**Activity**
Every line of the records below should be restated exactly.

##############################

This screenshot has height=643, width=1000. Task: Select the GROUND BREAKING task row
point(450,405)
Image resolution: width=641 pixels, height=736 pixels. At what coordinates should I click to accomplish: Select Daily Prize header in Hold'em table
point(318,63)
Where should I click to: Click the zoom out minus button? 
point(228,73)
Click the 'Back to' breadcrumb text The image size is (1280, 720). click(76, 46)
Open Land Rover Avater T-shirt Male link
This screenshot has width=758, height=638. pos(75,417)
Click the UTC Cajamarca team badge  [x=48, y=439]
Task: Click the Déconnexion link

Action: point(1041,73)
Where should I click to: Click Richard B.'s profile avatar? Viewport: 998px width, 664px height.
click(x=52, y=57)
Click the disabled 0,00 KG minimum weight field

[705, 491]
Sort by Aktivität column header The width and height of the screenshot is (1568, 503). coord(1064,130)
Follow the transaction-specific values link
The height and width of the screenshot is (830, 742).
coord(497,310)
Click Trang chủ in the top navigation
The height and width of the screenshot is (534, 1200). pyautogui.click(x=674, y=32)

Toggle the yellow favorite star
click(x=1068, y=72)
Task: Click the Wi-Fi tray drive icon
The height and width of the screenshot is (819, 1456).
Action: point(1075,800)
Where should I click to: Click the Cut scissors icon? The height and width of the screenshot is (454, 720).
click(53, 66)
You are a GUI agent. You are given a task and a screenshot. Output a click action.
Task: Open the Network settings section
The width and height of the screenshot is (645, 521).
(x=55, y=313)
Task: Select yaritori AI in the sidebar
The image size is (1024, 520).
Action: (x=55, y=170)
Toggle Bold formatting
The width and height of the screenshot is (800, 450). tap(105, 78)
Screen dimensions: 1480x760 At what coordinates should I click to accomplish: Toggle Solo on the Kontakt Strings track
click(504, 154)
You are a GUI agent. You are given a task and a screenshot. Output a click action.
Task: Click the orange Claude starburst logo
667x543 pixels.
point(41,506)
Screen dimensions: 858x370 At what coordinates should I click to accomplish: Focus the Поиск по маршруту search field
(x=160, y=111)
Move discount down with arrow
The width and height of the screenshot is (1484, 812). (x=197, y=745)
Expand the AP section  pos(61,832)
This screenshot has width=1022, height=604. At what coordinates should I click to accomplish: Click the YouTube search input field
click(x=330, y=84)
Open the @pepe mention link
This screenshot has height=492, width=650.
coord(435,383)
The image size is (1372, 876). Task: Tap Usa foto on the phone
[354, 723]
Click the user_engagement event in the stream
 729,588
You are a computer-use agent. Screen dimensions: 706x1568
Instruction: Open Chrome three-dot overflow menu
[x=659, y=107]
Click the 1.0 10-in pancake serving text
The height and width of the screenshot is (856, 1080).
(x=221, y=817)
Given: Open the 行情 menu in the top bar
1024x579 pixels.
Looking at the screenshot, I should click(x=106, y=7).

##############################

**Response to this task**
This screenshot has height=643, width=1000. Task: Select the GROUND BREAKING task row
point(450,405)
Image resolution: width=641 pixels, height=736 pixels. At what coordinates should I click to accomplish: Select Daily Prize header in Hold'em table
point(318,63)
Where should I click to: Click the zoom out minus button? 
point(228,73)
Click the 'Back to' breadcrumb text The image size is (1280, 720). click(76, 46)
Open Land Rover Avater T-shirt Male link
This screenshot has width=758, height=638. pos(75,417)
Click the UTC Cajamarca team badge  [x=48, y=439]
Task: Click the Déconnexion link

Action: point(1041,73)
Where should I click to: Click Richard B.'s profile avatar? Viewport: 998px width, 664px height.
click(x=52, y=57)
Click the disabled 0,00 KG minimum weight field

[705, 491]
Sort by Aktivität column header The width and height of the screenshot is (1568, 503). coord(1064,130)
Follow the transaction-specific values link
The height and width of the screenshot is (830, 742).
coord(497,310)
Click Trang chủ in the top navigation
The height and width of the screenshot is (534, 1200). pyautogui.click(x=674, y=32)

Toggle the yellow favorite star
click(x=1068, y=72)
Task: Click the Wi-Fi tray drive icon
The height and width of the screenshot is (819, 1456).
Action: point(1075,800)
Where should I click to: Click the Cut scissors icon? The height and width of the screenshot is (454, 720).
click(53, 66)
You are a GUI agent. You are given a task and a screenshot. Output a click action.
Task: Open the Network settings section
The width and height of the screenshot is (645, 521).
(x=55, y=313)
Task: Select yaritori AI in the sidebar
The image size is (1024, 520).
Action: (x=55, y=170)
Toggle Bold formatting
The width and height of the screenshot is (800, 450). tap(105, 78)
Screen dimensions: 1480x760 At what coordinates should I click to accomplish: Toggle Solo on the Kontakt Strings track
click(504, 154)
You are a GUI agent. You are given a task and a screenshot. Output a click action.
Task: Click the orange Claude starburst logo
667x543 pixels.
point(41,506)
Screen dimensions: 858x370 At what coordinates should I click to accomplish: Focus the Поиск по маршруту search field
(x=160, y=111)
Move discount down with arrow
The width and height of the screenshot is (1484, 812). (x=197, y=745)
Expand the AP section  pos(61,832)
This screenshot has width=1022, height=604. At what coordinates should I click to accomplish: Click the YouTube search input field
click(x=330, y=84)
Open the @pepe mention link
This screenshot has height=492, width=650.
coord(435,383)
The image size is (1372, 876). Task: Tap Usa foto on the phone
[354, 723]
Click the user_engagement event in the stream
 729,588
You are a computer-use agent. Screen dimensions: 706x1568
Instruction: Open Chrome three-dot overflow menu
[x=659, y=107]
Click the 1.0 10-in pancake serving text
The height and width of the screenshot is (856, 1080).
(x=221, y=817)
Given: Open the 行情 menu in the top bar
1024x579 pixels.
Looking at the screenshot, I should click(x=106, y=7).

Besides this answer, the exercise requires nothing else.